SECTION 3.  CLOSING CONDITIONS OF LENDERS

      The Lenders' obligation to purchase and pay for the Debentures shall 
be subject to compliance by the Company with the following conditions: 

      3.1   Opinion of Company Counsel.  The Lenders shall have received 
from Perkins Coie, counsel for the Company, SEA and Narrowband, their 
favorable opinion, dated the Closing Date, substantially in the form 
attached hereto as Exhibit D.

      3.2   Authorization.  

            (a)   Each of the Company, SEA and Narrowband shall have duly 
adopted resolutions in form reasonably satisfactory to the Lenders 
authorizing each of them to consummate the transactions contemplated 
hereby in accordance with the terms hereof, including, without limitation, 
the issuance of the Debentures, the issuance of the Preferred Shares upon 
conversion of the Debentures and, upon conversion of the Convertible 
Preferred Stock, the issuance of the Conversion Shares, and the Lenders 
shall have received duly executed certificate(s) of an authorized officer 
of each of the Company, SEA and Narrowband setting forth a copy of such 
resolutions and such other matters as may be requested by the Lenders.  

            (b)   The Company shall have amended its Articles of 
Organization to include the provisions set forth in Exhibit C (such 
Articles of Organization as so amended, the "Amended Charter") and except 
as so amended and restated, such Amended Charter shall not have been 
further amended or modified.

      3.3   Irrevocable Proxy.  Each of David C. Thompson, Peter D. Brown, 
and David M. Brown shall have executed and delivered to the Lenders an 
irrevocable proxy in substantially the form attached hereto as Exhibit E 
(the "Irrevocable Proxy").

      3.4   Delivery of Documents.  Concurrently with the Closing of the 
transactions contemplated hereby, the Company shall have executed and 
delivered to the Lenders (or shall have caused to be executed and 
delivered to the Lenders, by the appropriate Persons), the following:

            (a)   The Debentures;

            (b)   Certified copies of resolutions of the Company, SEA and 
Narrowband authorizing the execution and delivery of this Agreement and 
the Debentures;

            (c)   A copy of the Company's Amended Charter, certified as of 
a recent date by the Secretary of State of the Commonwealth of 
Massachusetts and a copy of the Company's by-laws certified by an officer 
of the Company, as amended; 

            (d)   The Registration Rights Agreement; and

            (e)   Such other supporting documents and certificates as the 
Lenders may reasonably request and as may be required pursuant to this 
Agreement.

      3.5   Use of Proceeds.  All proceeds from the sale of the Debentures 
by the Company to the Lenders may be used for the production of 220MHz 
radio equipment and general working capital purposes.

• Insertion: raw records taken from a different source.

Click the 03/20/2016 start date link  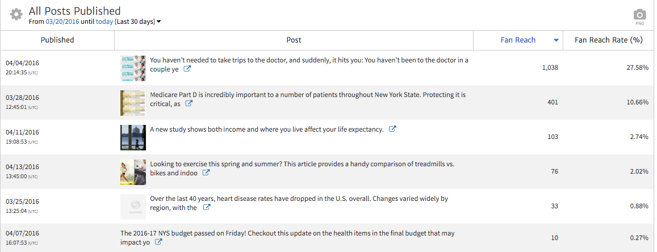[62, 22]
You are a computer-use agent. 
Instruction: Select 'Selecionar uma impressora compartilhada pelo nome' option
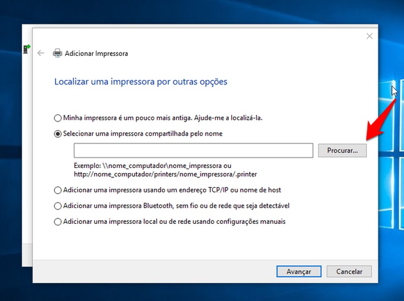click(58, 134)
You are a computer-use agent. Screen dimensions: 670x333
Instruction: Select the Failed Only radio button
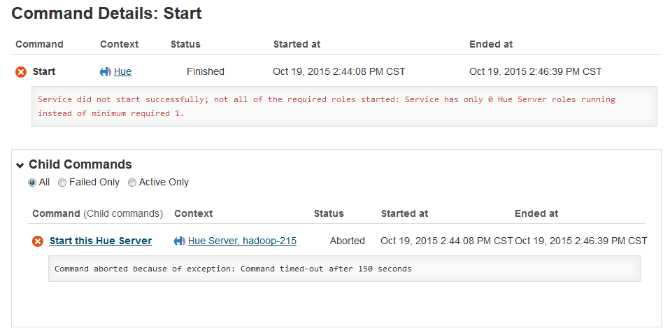[x=62, y=183]
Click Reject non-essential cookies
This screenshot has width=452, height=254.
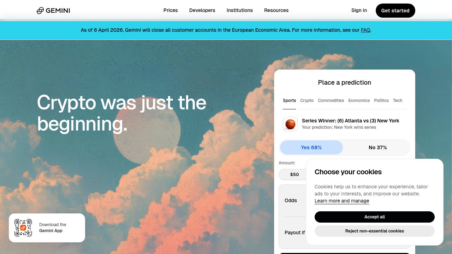375,231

      3.6   No Violation or Injunction.  The consummation of the 
transactions contemplated by this Agreement shall not be in violation of 
any law or regulation applicable to the Company or the Subsidiaries, shall 
not be subject to any injunction, stay or restraining order and shall not 
require any filings, approvals or consents which shall not have previously 
been made or obtained.  Without limiting the generality of the foregoing, 
(a) the Company shall have timely and properly filed any required Report 
on Form 10-C and shall have publicly disclosed the consummation of the 
transactions contemplated hereby, and (b) the Lenders shall not be subject 
to any restrictions or limitations under Chapter 110F of the Massachusetts 
General Laws or any other similar statute.

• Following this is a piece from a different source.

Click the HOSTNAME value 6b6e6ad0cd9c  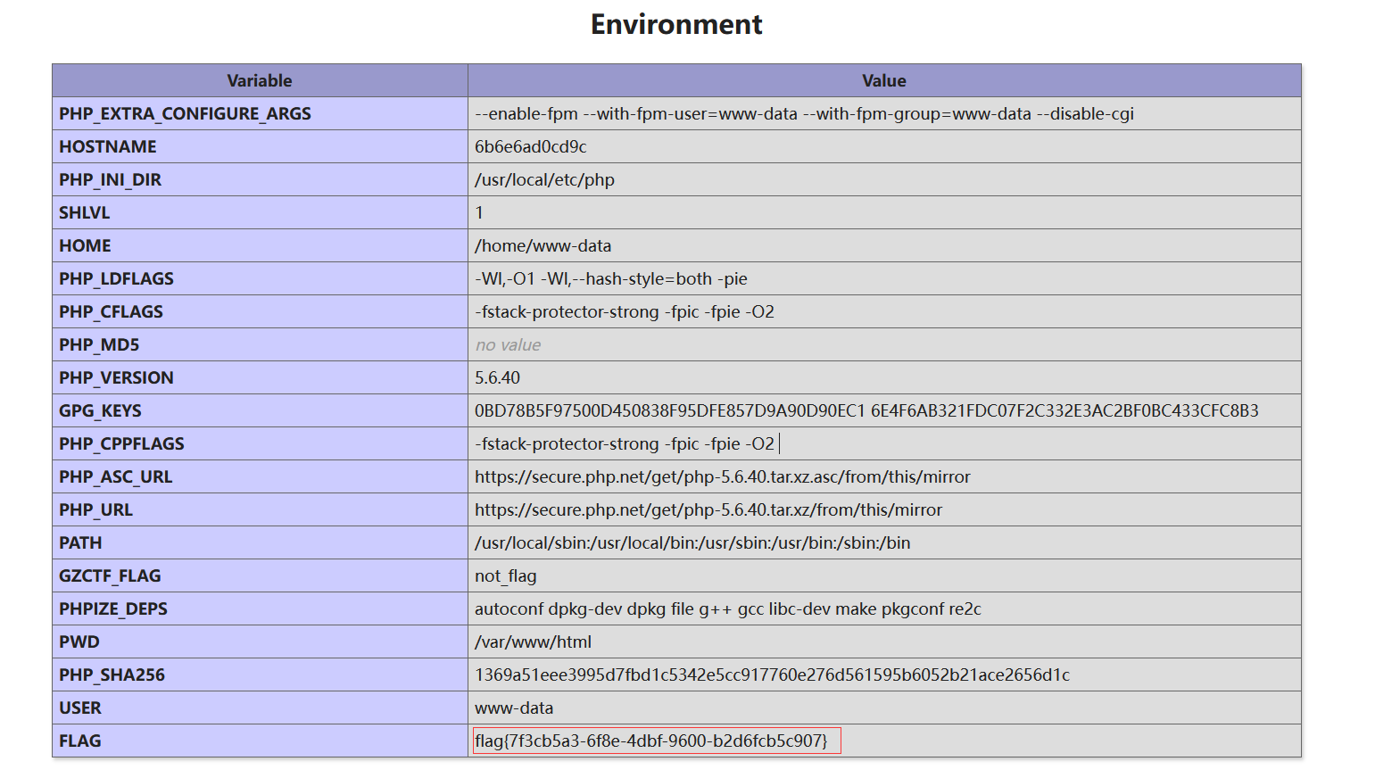pyautogui.click(x=531, y=147)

      3.7   No Litigation.  No litigation, suit, action, claim or 
investigation shall be pending, or threatened, which might impair or 
prevent the performance of the Company, SEA and Narrowband hereunder or 
the transactions contemplated herein.

      3.8   No Adverse Change.  Between the date of the Base Balance Sheet 
and the Closing Date, there shall have been no material adverse change in 
the financial conditions, prospects, properties, assets, liabilities, 
business or operations of the Company, whether or not in the ordinary 
course of business.

      3.9   All Proceedings Satisfactory.  All corporate and other 
proceedings taken by each of the Company, SEA and Narrowband prior to or 
at the Closing in connection with the transactions contemplated by this 
Agreement, and all documents and instruments related thereto, shall be 
reasonably satisfactory in form and substance to the Lenders, and the 
Lenders shall receive such copies thereof and other materials (certified, 
if requested) as they may reasonably request in connection therewith.  The 
issuance and sale of the Debentures to the Lenders shall be made in 
conformity with all applicable state and federal securities laws.

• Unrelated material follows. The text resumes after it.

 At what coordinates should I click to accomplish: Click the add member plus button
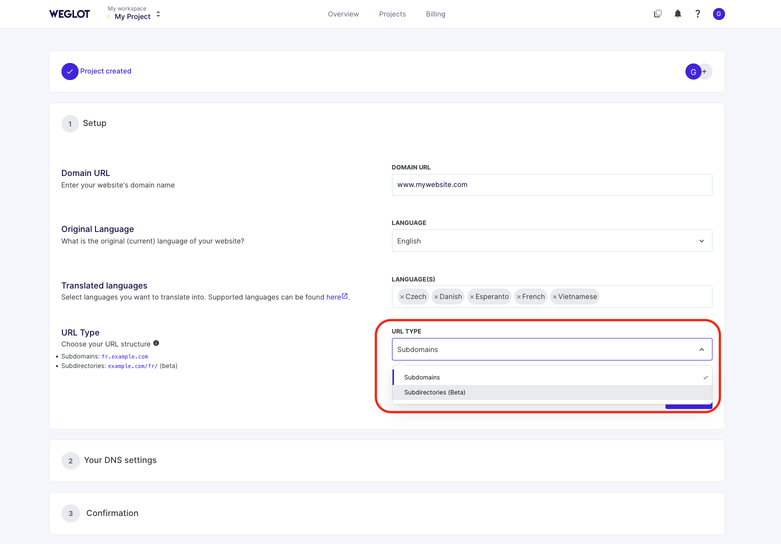705,72
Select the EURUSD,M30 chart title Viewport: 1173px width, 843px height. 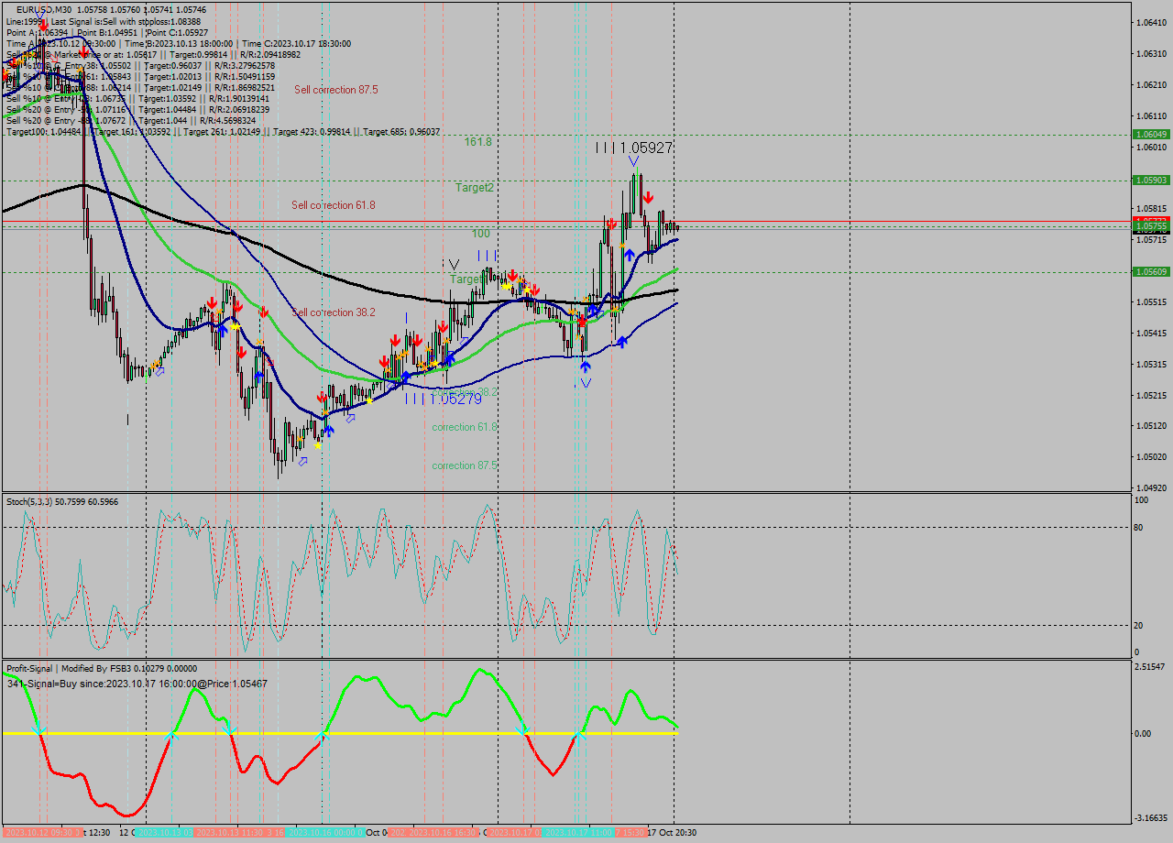click(29, 10)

SECTION 4.  FINANCIAL COVENANTS

      The Company (which term includes the Subsidiaries and shall be 
deemed to include, for purposes of this Section 4, any subsidiary or 
subsidiaries of the Company formed after the date of this Agreement) shall 
comply with the following covenants, from the date hereof and for so long 
as any of the Debentures remains outstanding.

      4.1   Indebtedness.  The Company will not directly or indirectly, 
incur, create, assume, become or be liable in any manner with respect to, 
or permit to exist, any Indebtedness or liability, except:

            (a)   Indebtedness under the Debentures and any other 
Indebtedness owed by the Company to the Lenders;

            (b)   Indebtedness as described in Schedule 4.1(b);

            (c)   Indebtedness with respect to trade obligations 
(including trade payables) and other normal accruals, including Taxes, 
assessments and other governmental charges, arising in the ordinary course 
of business and not yet due and payable, or which are being contested in 
good faith by appropriate proceedings, and then only to the extent the 
amount thereof has been set aside on the Company's books;

            (d)   Indebtedness incurred for purchase money obligations and 
Capital Leases, so long as: (i) the pertinent assets are acquired for use 
in the ordinary course of the Company's business; and (ii) either the 
Indebtedness secured thereby does not exceed the fair market value of such 
assets or the purchase price thereof if such assets are acquired directly 
from the manufacturer or an authorized dealer thereof; 

            (e)   Indebtedness owed to a commercial bank on commercially 
reasonable terms and conditions and approved by a majority of the 
directors of the Company's Board of Directors; and

            (f)   Indebtedness in respect of guarantees by the Company to 
a third party, to the extent that any such guarantee secures Indebtedness 
of the Company which is specifically permitted to be incurred or to remain 
outstanding under the provisions of this Section 4.1.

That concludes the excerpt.